Data for this exercise Start Marker
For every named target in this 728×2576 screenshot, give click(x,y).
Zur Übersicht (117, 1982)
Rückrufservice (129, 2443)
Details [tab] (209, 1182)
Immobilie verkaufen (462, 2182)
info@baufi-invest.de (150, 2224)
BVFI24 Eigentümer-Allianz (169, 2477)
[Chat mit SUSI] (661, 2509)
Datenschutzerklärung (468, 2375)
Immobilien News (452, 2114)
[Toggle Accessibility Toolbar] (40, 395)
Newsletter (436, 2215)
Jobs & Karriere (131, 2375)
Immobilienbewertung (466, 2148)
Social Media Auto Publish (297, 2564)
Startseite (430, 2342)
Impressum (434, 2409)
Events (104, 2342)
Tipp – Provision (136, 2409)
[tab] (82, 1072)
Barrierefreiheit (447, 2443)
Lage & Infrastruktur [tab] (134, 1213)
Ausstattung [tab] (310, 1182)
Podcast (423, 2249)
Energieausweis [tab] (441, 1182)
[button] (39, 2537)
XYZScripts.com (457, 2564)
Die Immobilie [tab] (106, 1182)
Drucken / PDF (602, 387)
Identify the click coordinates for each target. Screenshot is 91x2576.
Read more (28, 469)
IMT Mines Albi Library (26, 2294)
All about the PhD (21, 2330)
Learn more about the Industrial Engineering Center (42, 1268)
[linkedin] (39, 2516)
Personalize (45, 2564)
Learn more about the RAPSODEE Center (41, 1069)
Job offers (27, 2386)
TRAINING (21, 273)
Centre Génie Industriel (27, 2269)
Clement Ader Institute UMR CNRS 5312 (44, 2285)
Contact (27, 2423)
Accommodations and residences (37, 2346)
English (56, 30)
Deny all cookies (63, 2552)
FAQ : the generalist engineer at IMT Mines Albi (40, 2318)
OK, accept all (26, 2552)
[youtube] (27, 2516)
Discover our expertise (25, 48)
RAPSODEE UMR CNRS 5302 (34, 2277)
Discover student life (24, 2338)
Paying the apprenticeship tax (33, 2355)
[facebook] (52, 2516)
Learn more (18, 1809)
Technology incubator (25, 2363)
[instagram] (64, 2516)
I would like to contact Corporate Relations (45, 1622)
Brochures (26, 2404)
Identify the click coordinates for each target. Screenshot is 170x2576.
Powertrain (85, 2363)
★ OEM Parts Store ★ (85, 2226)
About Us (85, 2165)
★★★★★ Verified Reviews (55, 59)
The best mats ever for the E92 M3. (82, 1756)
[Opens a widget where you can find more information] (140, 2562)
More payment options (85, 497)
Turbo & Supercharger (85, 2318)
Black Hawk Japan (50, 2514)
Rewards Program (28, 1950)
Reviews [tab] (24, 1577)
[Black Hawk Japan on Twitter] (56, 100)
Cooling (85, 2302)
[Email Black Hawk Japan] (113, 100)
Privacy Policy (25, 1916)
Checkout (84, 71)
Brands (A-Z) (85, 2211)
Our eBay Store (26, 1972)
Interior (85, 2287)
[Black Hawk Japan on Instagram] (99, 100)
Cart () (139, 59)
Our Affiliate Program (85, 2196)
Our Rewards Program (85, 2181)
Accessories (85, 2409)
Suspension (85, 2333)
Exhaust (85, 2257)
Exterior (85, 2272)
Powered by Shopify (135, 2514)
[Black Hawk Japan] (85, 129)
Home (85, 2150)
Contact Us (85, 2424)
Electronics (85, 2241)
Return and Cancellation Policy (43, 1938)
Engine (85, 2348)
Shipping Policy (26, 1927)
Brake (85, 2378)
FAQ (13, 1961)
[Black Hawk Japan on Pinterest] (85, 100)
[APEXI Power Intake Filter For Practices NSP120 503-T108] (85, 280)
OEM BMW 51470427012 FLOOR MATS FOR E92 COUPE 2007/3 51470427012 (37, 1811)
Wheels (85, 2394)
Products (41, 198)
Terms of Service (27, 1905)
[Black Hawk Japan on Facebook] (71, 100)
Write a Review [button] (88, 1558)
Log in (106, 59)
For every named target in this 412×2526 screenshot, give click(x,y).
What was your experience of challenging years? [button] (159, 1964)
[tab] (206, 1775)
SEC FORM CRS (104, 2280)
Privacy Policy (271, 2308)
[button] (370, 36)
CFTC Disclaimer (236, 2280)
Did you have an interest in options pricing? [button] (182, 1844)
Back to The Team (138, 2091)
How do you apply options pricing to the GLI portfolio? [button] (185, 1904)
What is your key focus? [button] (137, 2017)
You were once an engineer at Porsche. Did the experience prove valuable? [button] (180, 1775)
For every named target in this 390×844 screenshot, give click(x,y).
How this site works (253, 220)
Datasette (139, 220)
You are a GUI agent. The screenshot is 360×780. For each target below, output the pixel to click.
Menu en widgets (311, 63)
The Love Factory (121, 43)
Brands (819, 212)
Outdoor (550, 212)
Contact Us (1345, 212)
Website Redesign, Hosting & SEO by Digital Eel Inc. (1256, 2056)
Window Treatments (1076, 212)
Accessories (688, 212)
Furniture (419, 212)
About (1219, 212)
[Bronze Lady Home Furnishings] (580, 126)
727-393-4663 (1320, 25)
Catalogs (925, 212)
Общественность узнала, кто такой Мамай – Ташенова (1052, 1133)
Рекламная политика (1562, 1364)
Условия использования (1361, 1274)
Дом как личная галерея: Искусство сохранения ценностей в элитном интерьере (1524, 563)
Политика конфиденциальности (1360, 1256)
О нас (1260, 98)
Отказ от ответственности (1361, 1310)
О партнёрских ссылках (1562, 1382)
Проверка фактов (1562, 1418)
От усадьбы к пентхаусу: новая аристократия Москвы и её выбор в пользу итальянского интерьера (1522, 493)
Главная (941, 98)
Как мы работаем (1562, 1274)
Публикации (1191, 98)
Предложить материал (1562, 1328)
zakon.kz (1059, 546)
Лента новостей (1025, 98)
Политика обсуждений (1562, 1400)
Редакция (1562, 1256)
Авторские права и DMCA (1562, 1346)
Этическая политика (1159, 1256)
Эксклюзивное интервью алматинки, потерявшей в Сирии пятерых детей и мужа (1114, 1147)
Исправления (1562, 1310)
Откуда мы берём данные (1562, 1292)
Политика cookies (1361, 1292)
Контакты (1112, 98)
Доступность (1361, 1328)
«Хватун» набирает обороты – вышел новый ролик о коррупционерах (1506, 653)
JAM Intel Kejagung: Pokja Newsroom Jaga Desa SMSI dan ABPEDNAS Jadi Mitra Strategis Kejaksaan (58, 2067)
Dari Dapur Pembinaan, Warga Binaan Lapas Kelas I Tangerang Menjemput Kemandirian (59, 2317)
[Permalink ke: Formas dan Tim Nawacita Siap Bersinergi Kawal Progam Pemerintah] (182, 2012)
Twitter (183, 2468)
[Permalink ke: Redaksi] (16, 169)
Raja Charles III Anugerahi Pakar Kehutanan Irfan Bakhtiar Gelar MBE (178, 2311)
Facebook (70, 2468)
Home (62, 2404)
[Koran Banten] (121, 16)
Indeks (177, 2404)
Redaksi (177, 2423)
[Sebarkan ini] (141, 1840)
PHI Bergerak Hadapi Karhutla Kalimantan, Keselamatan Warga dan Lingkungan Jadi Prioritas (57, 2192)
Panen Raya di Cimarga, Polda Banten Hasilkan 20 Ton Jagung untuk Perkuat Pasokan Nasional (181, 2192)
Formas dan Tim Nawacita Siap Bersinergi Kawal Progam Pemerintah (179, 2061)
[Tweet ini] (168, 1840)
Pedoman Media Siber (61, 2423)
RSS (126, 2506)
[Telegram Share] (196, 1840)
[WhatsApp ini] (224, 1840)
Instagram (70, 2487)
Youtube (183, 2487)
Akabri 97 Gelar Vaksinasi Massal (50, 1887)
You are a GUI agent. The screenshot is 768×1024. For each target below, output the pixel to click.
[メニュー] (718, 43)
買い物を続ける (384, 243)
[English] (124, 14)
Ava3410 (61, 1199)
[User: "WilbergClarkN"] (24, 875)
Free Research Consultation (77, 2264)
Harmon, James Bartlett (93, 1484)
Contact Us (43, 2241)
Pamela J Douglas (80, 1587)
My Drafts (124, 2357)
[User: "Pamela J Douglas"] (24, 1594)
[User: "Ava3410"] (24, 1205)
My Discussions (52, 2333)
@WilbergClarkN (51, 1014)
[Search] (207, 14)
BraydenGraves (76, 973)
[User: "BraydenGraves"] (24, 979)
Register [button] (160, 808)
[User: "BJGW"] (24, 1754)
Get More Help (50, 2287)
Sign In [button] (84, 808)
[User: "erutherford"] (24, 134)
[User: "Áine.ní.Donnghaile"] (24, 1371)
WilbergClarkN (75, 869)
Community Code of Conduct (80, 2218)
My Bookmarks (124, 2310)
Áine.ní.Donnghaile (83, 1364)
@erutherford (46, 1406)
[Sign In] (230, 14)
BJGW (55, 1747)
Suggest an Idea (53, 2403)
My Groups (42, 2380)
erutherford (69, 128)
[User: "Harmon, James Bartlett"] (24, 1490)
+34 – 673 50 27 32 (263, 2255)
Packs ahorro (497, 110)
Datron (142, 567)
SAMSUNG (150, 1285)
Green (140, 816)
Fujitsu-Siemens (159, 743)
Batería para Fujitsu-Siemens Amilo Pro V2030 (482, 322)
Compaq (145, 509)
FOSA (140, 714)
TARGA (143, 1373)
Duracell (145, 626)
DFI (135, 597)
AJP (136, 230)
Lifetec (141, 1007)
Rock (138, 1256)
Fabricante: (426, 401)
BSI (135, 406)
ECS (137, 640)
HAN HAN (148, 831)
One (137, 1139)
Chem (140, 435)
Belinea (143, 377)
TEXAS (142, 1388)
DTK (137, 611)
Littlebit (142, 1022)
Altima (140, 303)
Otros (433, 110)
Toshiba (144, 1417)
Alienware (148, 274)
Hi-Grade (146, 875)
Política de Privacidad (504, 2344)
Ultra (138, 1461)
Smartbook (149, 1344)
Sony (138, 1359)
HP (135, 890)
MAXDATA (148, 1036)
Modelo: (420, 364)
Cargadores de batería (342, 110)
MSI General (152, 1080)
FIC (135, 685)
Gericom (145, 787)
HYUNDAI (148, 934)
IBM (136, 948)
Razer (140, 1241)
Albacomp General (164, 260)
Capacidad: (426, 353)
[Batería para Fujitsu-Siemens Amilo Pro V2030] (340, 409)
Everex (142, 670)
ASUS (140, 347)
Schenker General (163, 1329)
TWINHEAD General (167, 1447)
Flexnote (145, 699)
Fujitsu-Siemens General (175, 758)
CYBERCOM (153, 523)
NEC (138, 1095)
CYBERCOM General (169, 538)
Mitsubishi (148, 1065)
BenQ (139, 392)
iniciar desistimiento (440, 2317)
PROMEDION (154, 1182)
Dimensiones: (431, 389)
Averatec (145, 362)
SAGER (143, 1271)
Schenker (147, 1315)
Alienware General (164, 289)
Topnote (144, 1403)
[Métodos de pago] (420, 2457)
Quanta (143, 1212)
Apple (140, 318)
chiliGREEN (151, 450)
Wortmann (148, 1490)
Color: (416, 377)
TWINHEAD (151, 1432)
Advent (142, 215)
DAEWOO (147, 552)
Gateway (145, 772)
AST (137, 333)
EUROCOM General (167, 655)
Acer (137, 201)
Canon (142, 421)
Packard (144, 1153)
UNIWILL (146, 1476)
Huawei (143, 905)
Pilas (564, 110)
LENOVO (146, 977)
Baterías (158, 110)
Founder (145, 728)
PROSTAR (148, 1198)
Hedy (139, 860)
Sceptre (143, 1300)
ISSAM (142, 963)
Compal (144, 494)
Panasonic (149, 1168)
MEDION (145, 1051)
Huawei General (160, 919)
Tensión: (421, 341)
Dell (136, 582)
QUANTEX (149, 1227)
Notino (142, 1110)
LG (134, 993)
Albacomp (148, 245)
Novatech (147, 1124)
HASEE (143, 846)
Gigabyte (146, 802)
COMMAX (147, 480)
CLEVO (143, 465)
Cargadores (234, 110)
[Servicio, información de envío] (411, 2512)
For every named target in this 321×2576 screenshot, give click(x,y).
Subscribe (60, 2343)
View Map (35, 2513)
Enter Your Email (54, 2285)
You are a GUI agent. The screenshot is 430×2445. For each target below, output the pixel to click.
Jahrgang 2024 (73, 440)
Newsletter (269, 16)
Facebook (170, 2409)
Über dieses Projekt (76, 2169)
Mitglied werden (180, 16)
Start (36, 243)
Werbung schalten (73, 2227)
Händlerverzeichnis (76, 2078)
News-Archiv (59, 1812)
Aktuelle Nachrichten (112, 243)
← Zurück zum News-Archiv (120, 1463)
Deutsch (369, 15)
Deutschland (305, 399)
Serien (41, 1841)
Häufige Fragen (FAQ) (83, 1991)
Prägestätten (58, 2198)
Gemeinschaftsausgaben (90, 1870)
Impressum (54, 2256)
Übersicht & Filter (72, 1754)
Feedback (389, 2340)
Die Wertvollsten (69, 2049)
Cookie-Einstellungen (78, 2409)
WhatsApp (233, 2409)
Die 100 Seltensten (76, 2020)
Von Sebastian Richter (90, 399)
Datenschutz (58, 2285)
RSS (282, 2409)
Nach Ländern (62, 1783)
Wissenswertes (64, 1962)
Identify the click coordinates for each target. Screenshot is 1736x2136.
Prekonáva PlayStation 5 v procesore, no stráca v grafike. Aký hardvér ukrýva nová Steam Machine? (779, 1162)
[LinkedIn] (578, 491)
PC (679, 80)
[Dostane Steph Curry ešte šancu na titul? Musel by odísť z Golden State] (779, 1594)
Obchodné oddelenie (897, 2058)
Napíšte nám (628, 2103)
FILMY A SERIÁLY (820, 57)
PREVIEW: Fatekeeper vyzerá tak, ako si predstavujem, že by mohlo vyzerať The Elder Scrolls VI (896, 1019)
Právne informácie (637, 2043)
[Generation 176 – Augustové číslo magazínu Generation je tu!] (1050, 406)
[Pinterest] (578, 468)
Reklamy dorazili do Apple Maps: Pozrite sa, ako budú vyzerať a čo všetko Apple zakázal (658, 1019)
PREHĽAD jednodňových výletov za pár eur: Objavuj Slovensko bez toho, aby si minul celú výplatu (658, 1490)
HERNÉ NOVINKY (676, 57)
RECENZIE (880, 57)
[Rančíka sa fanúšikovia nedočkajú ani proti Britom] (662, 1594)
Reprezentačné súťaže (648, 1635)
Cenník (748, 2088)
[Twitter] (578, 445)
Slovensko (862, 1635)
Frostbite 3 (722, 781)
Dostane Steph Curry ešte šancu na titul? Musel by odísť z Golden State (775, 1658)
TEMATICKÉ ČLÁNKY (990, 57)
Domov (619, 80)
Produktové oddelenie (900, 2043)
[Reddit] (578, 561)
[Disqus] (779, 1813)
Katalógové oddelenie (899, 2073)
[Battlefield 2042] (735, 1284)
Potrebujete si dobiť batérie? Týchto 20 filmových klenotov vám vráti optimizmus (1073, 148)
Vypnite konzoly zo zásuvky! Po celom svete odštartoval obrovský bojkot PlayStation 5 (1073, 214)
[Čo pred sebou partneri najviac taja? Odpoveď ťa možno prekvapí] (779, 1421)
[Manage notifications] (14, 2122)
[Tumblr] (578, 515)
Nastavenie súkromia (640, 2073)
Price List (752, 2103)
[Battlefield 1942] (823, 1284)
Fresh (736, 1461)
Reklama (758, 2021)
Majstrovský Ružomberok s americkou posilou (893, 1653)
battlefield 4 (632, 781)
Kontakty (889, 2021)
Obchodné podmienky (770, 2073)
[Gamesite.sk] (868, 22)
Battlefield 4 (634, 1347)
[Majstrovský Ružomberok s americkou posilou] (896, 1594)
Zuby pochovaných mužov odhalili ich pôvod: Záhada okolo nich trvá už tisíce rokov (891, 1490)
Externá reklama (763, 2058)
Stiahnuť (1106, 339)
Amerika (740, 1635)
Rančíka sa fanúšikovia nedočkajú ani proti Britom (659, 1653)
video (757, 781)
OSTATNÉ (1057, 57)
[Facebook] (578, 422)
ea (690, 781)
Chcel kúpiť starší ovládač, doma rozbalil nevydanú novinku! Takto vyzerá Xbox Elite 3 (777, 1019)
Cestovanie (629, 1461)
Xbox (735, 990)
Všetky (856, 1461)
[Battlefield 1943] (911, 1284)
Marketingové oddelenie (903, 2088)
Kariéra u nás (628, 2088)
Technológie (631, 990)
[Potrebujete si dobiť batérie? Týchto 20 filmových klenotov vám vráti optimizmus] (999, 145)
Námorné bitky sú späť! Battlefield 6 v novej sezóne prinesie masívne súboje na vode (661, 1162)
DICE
Data for this exercise End Marker
> Assigned task:
Beginning at the line above that contains "Home (85, 2150)", return each line exactly through the line that contains "[APEXI Power Intake", and no others.

> Your solution:
Home (85, 2150)
Contact Us (85, 2424)
Electronics (85, 2241)
Return and Cancellation Policy (43, 1938)
Engine (85, 2348)
Shipping Policy (26, 1927)
Brake (85, 2378)
FAQ (13, 1961)
[Black Hawk Japan on Pinterest] (85, 100)
[APEXI Power Intake Filter For Practices NSP120 503-T108] (85, 280)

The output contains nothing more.